GIVEN INFORMATION START

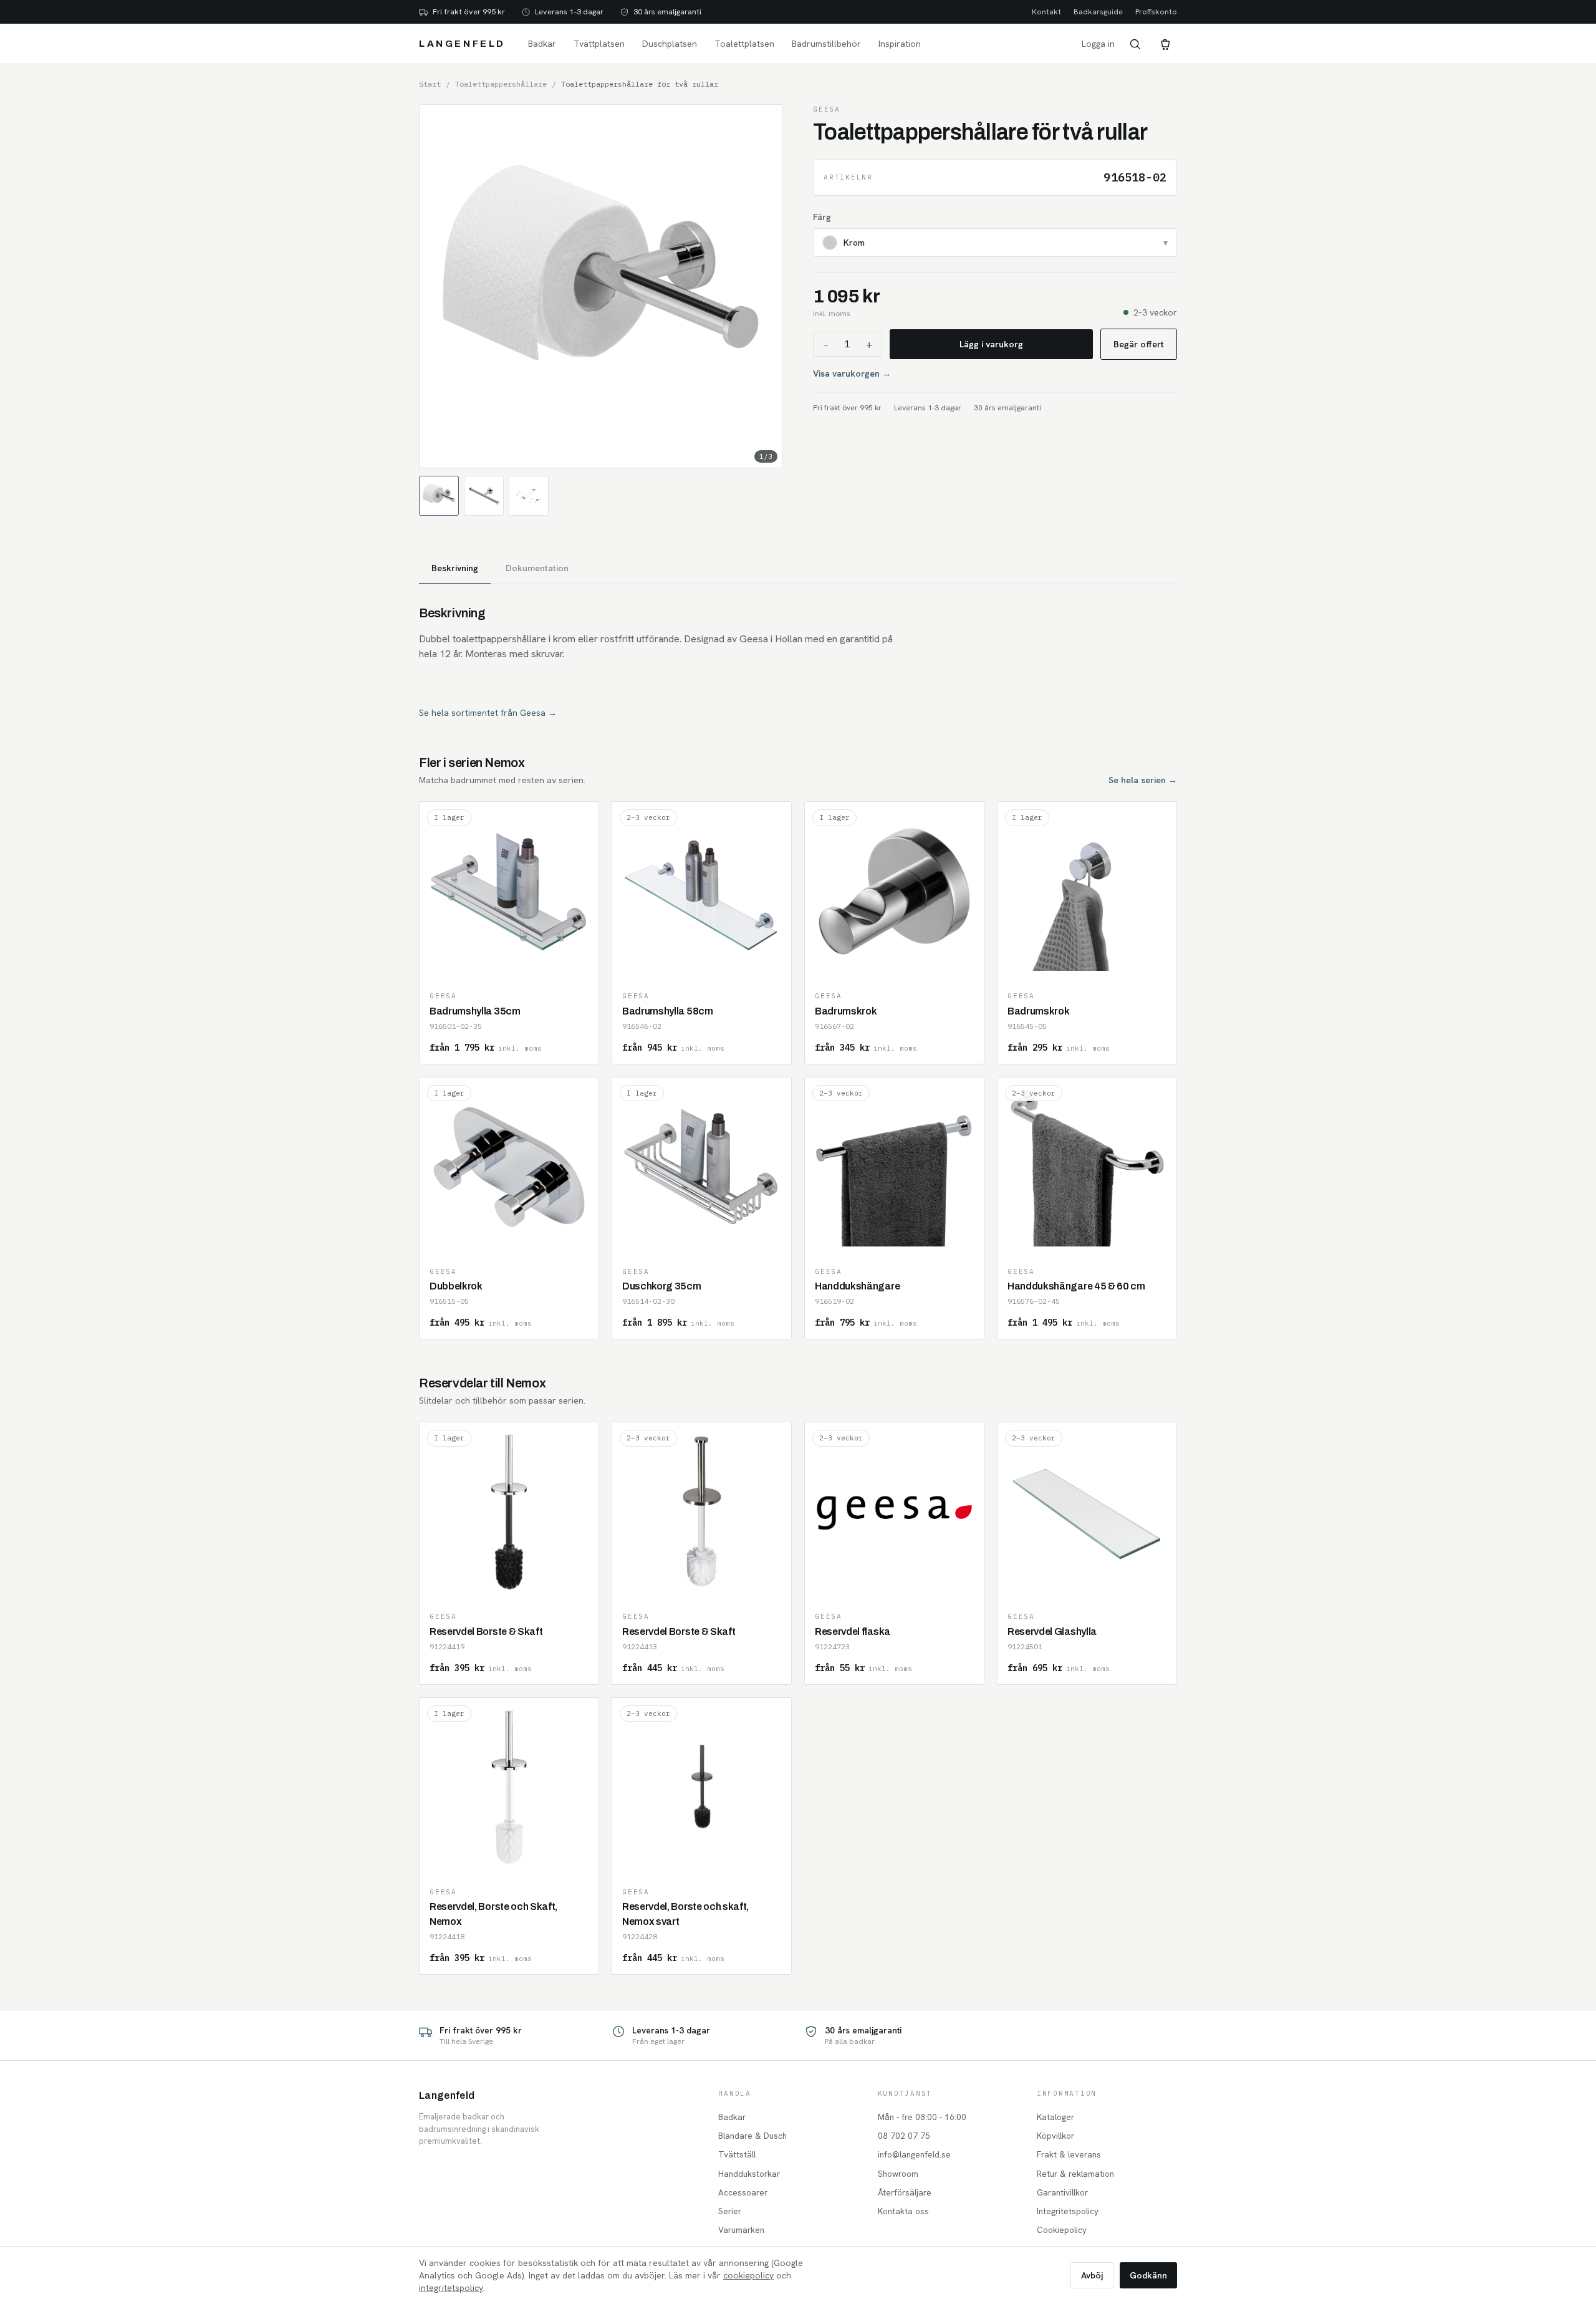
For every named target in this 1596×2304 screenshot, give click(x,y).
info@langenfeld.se (914, 2154)
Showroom (898, 2173)
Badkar (542, 43)
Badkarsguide (1098, 11)
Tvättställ (737, 2154)
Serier (729, 2211)
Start (430, 84)
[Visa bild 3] (529, 496)
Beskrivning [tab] (454, 568)
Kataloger (1055, 2117)
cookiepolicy (748, 2275)
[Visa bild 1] (439, 496)
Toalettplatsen (744, 43)
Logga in (1098, 43)
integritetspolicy (451, 2287)
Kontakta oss (903, 2211)
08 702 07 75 (904, 2135)
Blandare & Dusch (752, 2135)
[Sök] (1134, 43)
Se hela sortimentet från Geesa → (488, 712)
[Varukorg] (1164, 43)
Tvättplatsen (599, 43)
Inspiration (899, 43)
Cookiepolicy (1062, 2229)
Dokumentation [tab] (537, 568)
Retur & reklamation (1075, 2173)
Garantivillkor (1062, 2192)
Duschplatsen (669, 43)
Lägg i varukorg (991, 344)
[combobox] (995, 242)
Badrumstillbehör (826, 43)
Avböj (1092, 2275)
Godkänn (1148, 2275)
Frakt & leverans (1069, 2154)
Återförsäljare (904, 2192)
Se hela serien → (1142, 780)
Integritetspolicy (1067, 2211)
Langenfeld (462, 44)
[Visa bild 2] (484, 496)
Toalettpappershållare (501, 84)
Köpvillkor (1055, 2135)
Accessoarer (742, 2192)
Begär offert (1138, 344)
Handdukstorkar (749, 2173)
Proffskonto (1156, 11)
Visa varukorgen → (852, 373)
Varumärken (741, 2229)
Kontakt (1046, 11)
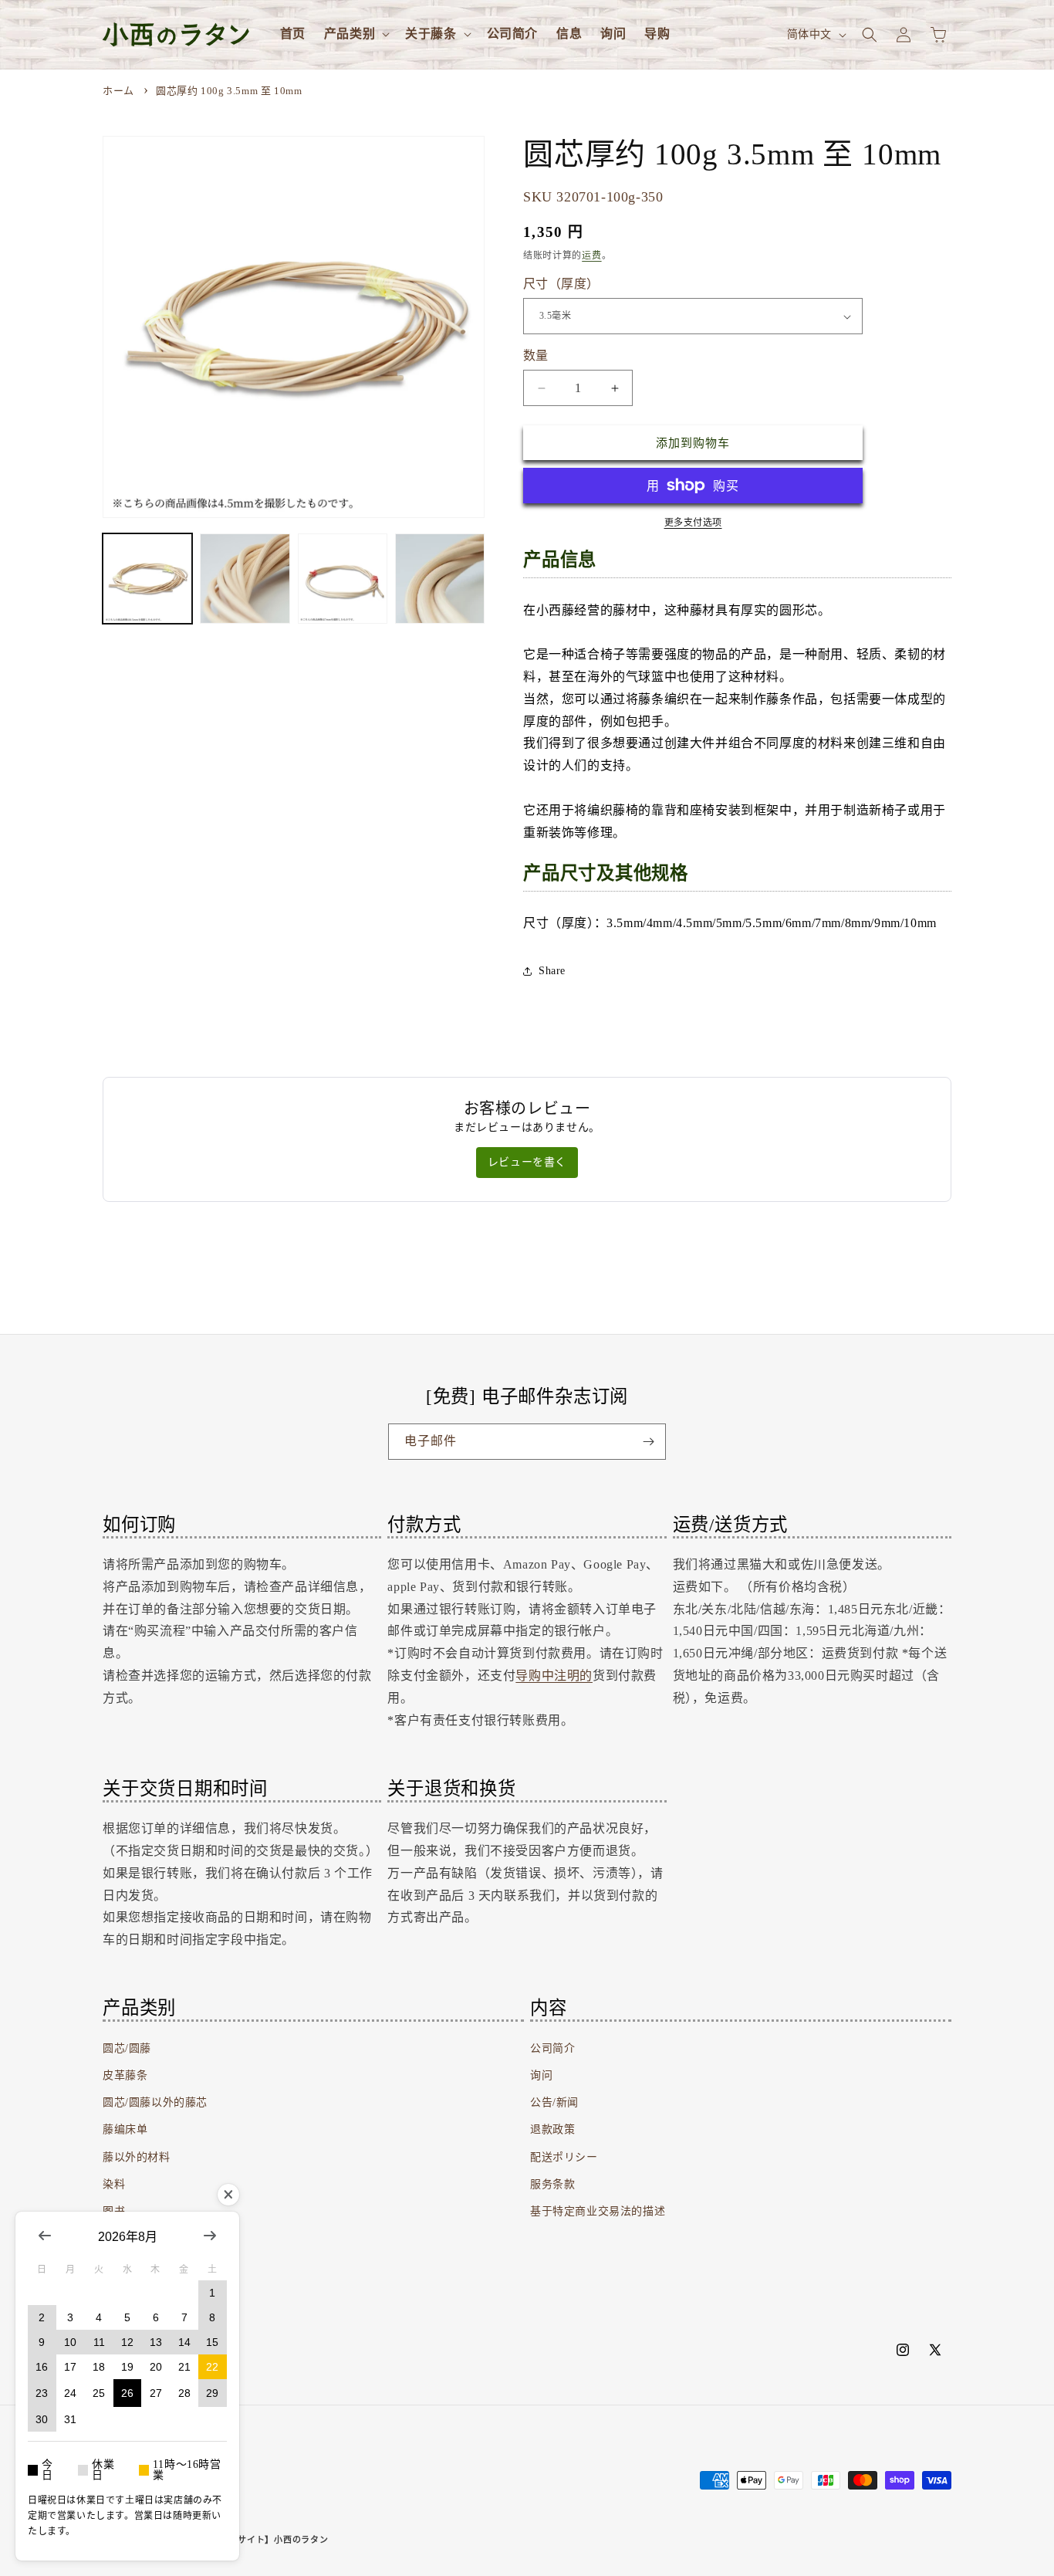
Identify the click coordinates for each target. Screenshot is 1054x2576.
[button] (355, 34)
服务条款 (552, 2184)
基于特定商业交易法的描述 (597, 2211)
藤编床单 (125, 2130)
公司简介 (552, 2048)
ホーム (118, 90)
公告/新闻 (554, 2102)
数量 (536, 355)
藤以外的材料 (137, 2157)
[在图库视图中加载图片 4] (440, 578)
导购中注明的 (554, 1674)
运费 (591, 255)
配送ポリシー (564, 2157)
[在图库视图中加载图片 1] (147, 578)
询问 (541, 2075)
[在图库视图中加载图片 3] (342, 578)
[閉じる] (228, 2194)
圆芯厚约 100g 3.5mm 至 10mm (229, 90)
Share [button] (552, 971)
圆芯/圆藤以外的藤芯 (155, 2102)
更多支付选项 (693, 522)
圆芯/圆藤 (127, 2048)
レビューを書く (527, 1162)
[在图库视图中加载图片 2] (244, 578)
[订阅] (648, 1441)
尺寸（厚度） (561, 283)
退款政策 (552, 2130)
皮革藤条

GIVEN INFORMATION END

» **PROBLEM TO SOLVE**: Print only what lies in the material above starting at the line with "ホーム (118, 90)" and ending at the line with "圆芯厚约 100g 3.5mm 至 10mm (229, 90)", every line exactly as given.

» **EXERCISE OUTPUT**:
ホーム (118, 90)
公告/新闻 (554, 2102)
数量 (536, 355)
藤以外的材料 (137, 2157)
[在图库视图中加载图片 4] (440, 578)
导购中注明的 (554, 1674)
运费 (591, 255)
配送ポリシー (564, 2157)
[在图库视图中加载图片 1] (147, 578)
询问 (541, 2075)
[在图库视图中加载图片 3] (342, 578)
[閉じる] (228, 2194)
圆芯厚约 100g 3.5mm 至 10mm (229, 90)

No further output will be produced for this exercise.